Prakriti, the magician

November 23, 2021 09:18 pm | Updated 09:18 pm IST

Sastras explain that the embodied jiva is a complex subject associated with Prakriti comprising the three gunas, and its attendants the sarira, indriyas, and so on. As a result, the jiva is subject to ignorance, karma, vasana, etc. These are obvious obstacles for the jiva’s attainment of moksha. Why has the jiva come to be associated with Prakriti? The main reason is that the jiva has not heeded the Lord’s advice since time immemorial and this is the punishment meted out for this transgression, according to Vedanta Desika, pointed out Asuri Sri Madhavachariar in a discourse. The sins of the jiva prevent him from following the Lord’s code.

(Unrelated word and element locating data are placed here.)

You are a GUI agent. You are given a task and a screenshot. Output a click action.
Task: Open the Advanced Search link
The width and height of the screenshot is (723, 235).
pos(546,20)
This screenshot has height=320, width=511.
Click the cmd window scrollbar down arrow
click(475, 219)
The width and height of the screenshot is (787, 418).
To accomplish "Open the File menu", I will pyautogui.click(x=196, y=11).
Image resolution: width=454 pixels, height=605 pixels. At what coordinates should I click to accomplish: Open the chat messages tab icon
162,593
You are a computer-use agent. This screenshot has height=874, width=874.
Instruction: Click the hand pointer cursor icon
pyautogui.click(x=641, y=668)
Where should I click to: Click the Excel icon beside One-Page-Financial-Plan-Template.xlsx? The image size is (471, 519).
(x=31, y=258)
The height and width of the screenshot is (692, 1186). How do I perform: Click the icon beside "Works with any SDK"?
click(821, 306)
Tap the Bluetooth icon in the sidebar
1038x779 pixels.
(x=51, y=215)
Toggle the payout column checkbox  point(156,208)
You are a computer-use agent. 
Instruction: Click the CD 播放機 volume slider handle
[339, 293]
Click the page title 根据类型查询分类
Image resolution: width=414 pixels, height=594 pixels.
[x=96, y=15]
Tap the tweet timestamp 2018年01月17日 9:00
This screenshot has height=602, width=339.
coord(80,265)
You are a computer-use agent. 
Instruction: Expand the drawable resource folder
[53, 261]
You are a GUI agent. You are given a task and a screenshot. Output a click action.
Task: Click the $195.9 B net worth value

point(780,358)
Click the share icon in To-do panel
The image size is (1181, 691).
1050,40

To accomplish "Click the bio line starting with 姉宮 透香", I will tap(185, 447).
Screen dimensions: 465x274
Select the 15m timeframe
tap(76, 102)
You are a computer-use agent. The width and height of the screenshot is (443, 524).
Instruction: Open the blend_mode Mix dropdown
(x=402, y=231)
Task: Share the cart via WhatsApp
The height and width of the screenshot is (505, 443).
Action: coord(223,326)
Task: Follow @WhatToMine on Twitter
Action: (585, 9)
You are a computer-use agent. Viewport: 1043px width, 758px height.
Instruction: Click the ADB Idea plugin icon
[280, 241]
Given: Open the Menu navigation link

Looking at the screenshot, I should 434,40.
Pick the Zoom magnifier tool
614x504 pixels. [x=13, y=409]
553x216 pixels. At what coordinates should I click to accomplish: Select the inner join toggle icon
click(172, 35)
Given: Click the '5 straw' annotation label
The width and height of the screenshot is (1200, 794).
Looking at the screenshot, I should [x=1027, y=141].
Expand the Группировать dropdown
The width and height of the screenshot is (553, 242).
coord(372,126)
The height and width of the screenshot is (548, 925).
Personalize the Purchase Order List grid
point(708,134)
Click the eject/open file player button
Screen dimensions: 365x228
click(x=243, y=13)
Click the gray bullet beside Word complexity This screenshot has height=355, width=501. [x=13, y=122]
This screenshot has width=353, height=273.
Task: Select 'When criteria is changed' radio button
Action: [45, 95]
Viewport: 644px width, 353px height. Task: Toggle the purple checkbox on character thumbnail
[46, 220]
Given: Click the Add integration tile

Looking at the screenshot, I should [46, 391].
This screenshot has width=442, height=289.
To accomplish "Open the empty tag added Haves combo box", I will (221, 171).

Though the jiva has attained human birth when he has the sense to discriminate and understand the sastras, his mind is sullied to such an extent that he rejects it and instead believes in those ideas opposing the sastras. Ramanuja, in his Saranagati Gadya, speaks of the Tirodana power of the Lord. By this, the jiva is not only prevented from knowing the true swaroopa of the Lord, but is led to believe in distorted versions of the supreme truth. This also creates the impression that the jiva is independent and moves around thinking he is his own master in this world during the life tenure. Prakriti, though inanimate, controls the jiva’s senses and indriyas just as a magician conjures make believe worlds for his audiences with his magic wand.

The jiva does not realise that whatever he is undergoing, birth, growth, old age, disease and death, through countless births, in varied sariras such as animal, bird, human being or celestial being, is the price he has to pay for not abiding by the sastras. The enslavement by prakriti is so strong that he remains in ignorance of truth, believing that the world of senses and sarira sukha are the be-all and end-all of his existence.